E a roleta da sorte da família gira outra vez.

Hoje a tarde meu pai tossiu. E saiu com muito catarro.

Minha mãe até se assustou e o perguntou: "Você tá resfriado?". Pois é. Num começo de outono onde está fazendo mais de trinta graus.

Meu pai não deixou de sair pro churrasquinho na pracinha em nenhum dia. Inclusive quando eu estava em casa morrendo de febre, ele continuava o ritual como se nada estivesse acontecendo. Deu uma diminuída, o que eram quatro vezes ao dia virou uma, mas voltou a sair na hora do almoço para beber.

Abstinência é um negócio complicado. O álcool, uma substância inebriante, causa uma mudança muito forte no nosso cérebro. Faz o cérebro entrar na marcha lenta, diminuindo suas funções. Ao mesmo tempo faz com que a dopamina, o hormônio do prazer, seja disparado no cérebro ao beber. E junto dela a serotonina, que nos ajuda a controlar nossas emoções no meio dessa bagunça.

O problema é que apesar da serotonina tentar por "ordem no parquinho", o álcool age sobre os neurônios que inibem/excitam, afetando o equilíbrio de ambos. Quando a pessoa bebe, o álcool age no cérebro e desequilibra essas funções, que tenta compensar de um lado pro outro. Isso até o ponto em que a pessoa bebe tanto (como o meu pai, há pelo menos uns 35 anos) que o cérebro que se fudeu pra controlar essa coisa doida acaba acostumando. E quando fica sem, ele pede mais, pois acostumou com o "padrão alcoolizado".

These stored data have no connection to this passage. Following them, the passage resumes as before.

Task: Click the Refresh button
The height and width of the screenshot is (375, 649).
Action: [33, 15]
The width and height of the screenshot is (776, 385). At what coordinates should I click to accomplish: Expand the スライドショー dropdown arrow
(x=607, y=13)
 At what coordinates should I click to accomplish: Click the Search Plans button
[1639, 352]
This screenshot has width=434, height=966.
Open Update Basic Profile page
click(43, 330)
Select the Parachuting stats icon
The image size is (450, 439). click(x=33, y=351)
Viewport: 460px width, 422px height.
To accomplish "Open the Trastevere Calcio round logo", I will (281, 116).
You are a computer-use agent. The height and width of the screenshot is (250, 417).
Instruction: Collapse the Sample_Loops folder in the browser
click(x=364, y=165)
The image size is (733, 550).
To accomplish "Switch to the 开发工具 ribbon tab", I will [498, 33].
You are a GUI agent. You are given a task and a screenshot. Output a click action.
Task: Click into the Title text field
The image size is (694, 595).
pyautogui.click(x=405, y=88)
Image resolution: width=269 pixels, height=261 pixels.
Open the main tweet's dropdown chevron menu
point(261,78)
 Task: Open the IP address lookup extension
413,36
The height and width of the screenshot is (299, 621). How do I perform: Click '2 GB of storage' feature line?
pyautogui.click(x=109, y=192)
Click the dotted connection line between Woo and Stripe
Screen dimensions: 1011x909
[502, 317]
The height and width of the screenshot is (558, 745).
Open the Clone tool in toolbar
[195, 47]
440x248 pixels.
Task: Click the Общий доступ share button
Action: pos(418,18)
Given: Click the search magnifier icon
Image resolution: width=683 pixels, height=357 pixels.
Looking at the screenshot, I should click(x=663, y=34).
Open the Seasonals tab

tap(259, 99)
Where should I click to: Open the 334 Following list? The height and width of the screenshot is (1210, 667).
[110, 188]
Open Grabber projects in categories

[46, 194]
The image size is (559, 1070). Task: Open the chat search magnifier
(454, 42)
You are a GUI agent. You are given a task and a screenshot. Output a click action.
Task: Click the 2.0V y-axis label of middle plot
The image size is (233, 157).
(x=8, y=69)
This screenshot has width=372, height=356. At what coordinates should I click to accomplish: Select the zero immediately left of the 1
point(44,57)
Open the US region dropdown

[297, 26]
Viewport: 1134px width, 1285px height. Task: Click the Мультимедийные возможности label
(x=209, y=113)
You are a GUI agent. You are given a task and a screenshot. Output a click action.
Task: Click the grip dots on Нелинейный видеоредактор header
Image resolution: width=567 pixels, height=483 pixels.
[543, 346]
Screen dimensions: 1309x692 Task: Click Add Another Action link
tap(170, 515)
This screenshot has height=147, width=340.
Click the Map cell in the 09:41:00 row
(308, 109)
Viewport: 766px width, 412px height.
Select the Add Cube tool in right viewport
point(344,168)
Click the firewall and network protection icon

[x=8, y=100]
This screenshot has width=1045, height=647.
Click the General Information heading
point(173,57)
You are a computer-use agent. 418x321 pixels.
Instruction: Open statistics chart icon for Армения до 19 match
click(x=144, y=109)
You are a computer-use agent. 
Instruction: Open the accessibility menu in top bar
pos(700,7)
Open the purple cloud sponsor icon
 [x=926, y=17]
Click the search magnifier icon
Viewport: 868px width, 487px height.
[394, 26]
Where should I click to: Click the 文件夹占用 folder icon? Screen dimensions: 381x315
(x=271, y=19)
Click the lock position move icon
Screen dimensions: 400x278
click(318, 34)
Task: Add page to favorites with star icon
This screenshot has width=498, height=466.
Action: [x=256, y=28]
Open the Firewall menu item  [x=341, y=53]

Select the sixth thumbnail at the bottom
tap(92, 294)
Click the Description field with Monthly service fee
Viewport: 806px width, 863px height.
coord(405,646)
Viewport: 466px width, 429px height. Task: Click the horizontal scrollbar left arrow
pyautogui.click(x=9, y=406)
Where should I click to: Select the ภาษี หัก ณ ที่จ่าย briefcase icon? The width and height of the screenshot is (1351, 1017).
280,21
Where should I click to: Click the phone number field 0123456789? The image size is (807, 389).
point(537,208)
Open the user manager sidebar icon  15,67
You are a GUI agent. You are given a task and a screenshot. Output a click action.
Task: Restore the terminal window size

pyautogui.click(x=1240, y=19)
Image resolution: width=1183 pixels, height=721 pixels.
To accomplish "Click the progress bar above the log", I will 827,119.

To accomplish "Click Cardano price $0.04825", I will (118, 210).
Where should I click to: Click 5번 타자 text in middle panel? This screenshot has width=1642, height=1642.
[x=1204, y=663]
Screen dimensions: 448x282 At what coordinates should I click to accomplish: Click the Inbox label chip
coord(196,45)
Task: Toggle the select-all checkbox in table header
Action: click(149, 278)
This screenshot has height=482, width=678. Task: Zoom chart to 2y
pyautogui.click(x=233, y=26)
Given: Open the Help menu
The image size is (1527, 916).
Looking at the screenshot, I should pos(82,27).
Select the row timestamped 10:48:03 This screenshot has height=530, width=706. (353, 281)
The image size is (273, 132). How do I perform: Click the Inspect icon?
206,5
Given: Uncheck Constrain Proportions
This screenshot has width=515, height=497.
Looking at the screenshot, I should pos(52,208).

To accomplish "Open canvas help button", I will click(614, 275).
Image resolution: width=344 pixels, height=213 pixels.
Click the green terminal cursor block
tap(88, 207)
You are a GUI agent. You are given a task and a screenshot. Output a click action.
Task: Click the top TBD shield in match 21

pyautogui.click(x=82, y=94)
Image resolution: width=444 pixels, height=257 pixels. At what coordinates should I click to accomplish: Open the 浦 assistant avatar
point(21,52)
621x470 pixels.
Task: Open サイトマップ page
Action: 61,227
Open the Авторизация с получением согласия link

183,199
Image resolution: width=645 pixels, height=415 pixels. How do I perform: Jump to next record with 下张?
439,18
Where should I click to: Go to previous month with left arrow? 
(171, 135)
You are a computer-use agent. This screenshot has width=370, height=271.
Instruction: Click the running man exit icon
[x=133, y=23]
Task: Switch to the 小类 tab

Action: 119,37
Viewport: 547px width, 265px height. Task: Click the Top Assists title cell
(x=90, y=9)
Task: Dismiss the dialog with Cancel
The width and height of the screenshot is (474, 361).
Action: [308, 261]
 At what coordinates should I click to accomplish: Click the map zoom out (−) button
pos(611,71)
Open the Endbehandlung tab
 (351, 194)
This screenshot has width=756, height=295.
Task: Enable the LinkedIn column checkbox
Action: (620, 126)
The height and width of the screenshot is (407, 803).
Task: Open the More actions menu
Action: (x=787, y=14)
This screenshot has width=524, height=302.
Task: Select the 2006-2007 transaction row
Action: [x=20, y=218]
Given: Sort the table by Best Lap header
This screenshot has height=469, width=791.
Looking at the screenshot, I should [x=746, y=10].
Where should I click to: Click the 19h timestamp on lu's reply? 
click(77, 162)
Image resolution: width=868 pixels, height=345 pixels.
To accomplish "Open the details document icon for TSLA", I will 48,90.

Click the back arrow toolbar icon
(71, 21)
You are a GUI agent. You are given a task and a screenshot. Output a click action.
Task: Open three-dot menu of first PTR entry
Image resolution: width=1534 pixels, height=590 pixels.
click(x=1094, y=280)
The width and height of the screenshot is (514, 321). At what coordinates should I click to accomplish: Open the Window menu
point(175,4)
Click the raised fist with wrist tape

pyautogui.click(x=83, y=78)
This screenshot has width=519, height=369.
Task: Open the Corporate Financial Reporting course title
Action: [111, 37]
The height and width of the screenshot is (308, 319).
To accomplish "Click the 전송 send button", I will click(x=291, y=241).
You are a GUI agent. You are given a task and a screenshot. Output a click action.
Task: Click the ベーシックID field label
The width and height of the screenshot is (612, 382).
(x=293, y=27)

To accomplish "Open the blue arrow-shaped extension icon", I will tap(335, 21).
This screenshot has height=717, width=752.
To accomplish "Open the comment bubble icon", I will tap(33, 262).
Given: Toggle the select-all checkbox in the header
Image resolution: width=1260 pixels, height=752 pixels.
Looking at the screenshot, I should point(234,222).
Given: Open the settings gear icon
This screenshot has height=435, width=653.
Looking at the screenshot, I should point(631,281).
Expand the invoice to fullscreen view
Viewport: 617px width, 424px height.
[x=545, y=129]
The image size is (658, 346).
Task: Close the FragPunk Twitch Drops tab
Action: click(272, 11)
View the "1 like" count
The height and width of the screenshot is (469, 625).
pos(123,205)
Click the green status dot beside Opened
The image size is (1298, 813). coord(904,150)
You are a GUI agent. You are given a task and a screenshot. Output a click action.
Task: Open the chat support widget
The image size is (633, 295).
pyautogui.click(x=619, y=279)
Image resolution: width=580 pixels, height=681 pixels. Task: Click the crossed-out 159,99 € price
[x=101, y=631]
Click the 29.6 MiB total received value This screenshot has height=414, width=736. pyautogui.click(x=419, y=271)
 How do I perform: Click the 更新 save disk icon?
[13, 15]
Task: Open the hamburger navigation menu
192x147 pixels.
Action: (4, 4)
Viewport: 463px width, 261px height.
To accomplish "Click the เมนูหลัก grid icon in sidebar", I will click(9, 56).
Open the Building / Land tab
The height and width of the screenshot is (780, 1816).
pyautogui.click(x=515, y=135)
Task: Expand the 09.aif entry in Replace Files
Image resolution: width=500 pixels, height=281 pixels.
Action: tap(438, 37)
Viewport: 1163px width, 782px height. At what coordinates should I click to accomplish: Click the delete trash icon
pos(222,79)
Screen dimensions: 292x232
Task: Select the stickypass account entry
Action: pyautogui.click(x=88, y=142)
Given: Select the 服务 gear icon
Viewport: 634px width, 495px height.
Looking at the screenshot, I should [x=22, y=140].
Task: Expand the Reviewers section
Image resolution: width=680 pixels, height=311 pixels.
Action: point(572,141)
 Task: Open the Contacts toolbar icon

E isso faz com que saia sempre para recarregar, saindo pra beber de novo e de novo. Por isso que ser abstêmio é tão complicado.

Ano passado quando a pandemia estourou, meu pai conseguiu ficar uns bons meses sem beber. E acho que teria ficado até mais (cada dia seria uma vitória) se eu, em um sábado enquanto comia uma pizza numa noite quente, não tivesse aberto uma lata de cerveja.

Eu lembro que ele olhou aquilo e não sei o que deu nele. No dia seguinte, no domingo, vi uma garrafa de Ypioca limão na cozinha.

Talvez ele pensou: "Meu filho bebeu, por que eu não posso?". Vacilo meu.

A única coisa que eu bebo é uma latinha de cerveja num sábado junto da pizza. Inclusive com aval do meu psiquiatra. E eu só abro em noites quentes, eu passo o resto da semana sem beber absolutamente nenhum álcool.

Mas a questão é que o meu pai tem sérios problemas com álcool, e ele é uma dessas pessoas que não pode beber nada. Lembra que eu disse que álcool desregula as substâncias que nos ajudam a controlar as emoções? Pois é exatamente isso o que acontece. Era por conta disso que meu pai chegava furioso do bar, xingando, dizendo que eu era um inútil, um vagabundo, alguém que nunca ia ser nada na vida, e infelizmente é exatamente isso o que eu me tornei hoje.

Palavras que vocês dizem aos seus filhos infelizmente se tornam realidade, esteja você sóbrio ou não. Gostaria de ter tido um pai que me colocasse pra cima, que me apoiasse, que visse minhas qualidades. Tarde demais. A figura do pai ausente já dominou faz tempo.

E essa volta toda sobre o alcoolismo dele nos leva de volta ao começo do texto. Hoje ele tossiu, e foi uma tosse carregada, cheia de catarro.

Eu não sei quanto tempo vai levar pra Covid se manifestar de novo. Da última vez ele começou a tossir por volta do dia 10 de janeiro, e eu caí doente no dia 22. Doze dias, quase no limite dos 14. Será que vou passar a Páscoa doente?

Nós tivemos muita sorte da primeira vez. É verdade que eu fiquei bem mal, mas sobrevivi. Não precisei ser entubado, ou parar num hospital. Mas meu pai não conseguiu aprender com isso.

O desejo de beber, de aglomerar, de sair de casa, sempre falou mais alto. Isso sempre foi mais forte que ele, e isso não me surpreende. Já foram décadas e décadas ingerindo álcool, passando mais tempo no bar do que com a própria família, os problemas na infância, o pai omisso, a mãe com problemas psiquiátricos. Tudo isso se juntou para criar a tempestade perfeita.

Se for pra nos levar, que seja rápido.
Que rodemos a roleta da Covid novamente. E eu, assim como da primeira vez, rezo muito para que eu esteja errado.